En tout cas Marc Weitzmann a bien conscience des limites d’une pensée monolithique, cette haine du "stalinisme" - pour faire court - le conduit à une soif de réussite dont il est devenu la victime.
On parlera sans doute du style de Weitzmann, un style toujours à cheval entre la première et la troisième personne, voire la seconde donne du héros une image complexe dont on ne sait si elle révèle l’ambiguïté du personnage ou on contraire si elle permet à l’auteur d’adoucir une prise de position très affirmée et même franchement outrancière.
C’est peut-être là que se situe le paradoxe de ce livre, alors que l’on croit lire un dialogue entre Francis et son frère, un dialogue juif/arabe dans lequel Francis reconnaît l’arrogance juive notamment à travers les personnages de Shura son oncle affairiste et de Maury l’éditeur qui lui a fait commettre un livre de vulgarisation scientifique dont il n’est pas fier, les dernières pages du roman si on les lit attentivement dévoilent le propos intime de Weitzmann. Ce qui est en jeu ici c’est la possibilité d’échapper au père. On pourra bien sûr élever cette fable au rang symbolique, dire que le père c’est aussi le peuple, la culture... mais c’est bien du père qu’il s’agit et Francis est celui, à l’opposé de son frère, à l’opposé des français de gauche ne cesse-t-il de dire, qui a résolu de ne pas se laisser avoir par la fatalité fut-elle génétique. Weismann le dit : le fusil du père n’était pas chargé, c’est même la dernière phrase du livre comme s’il ne s’agissait au fond que de prouver cela. Alors Francis repartira à New York retrouver Elisabeth qui travaille au Comité des maladies génétiques juives, Dor Yeshorim, et avec elle pourra se débarrasser du passé encombrant pour "produire la première population juive génétiquement saine de l’histoire." Francis (ou Marc Weitzmann ?) de commenter : "Quoi de plus américain. Voilà des gens qui savent vivre. Des gens organisés, qui prennent les choses en main."

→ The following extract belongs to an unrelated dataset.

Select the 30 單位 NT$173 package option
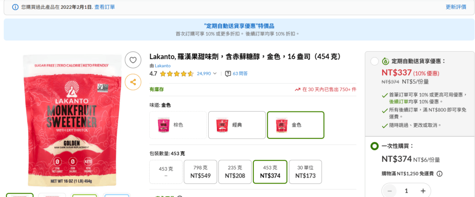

Et l’on entend comme entre les lignes, ceux-là n’ont pas peur de notre histoire, ne sont pas arrêtés par les tabous nés de la folie nazie et en même temps ceux-là qui sont des juifs ashkénazes se consacrent à la recherche et n’ont pas la frivolité et l’amour de l’argent qu’avait Caroline sa première femme et Shura l’oncle affairiste.
Voilà bien de quoi réfléchir et donner envie de lire d’autres romans de Weitzmann assurément un auteur qui a du caractère et qui ne se vautre pas dans le formalisme. Un style oui, mais un style qui est au service des idées comme tout vrai style y compris celui de Céline quoi qu’en dise Louis-Ferdinand bien sûr. Et franchement de lire un roman de cette trempe ça réconcilie avec la littérature contemporaine.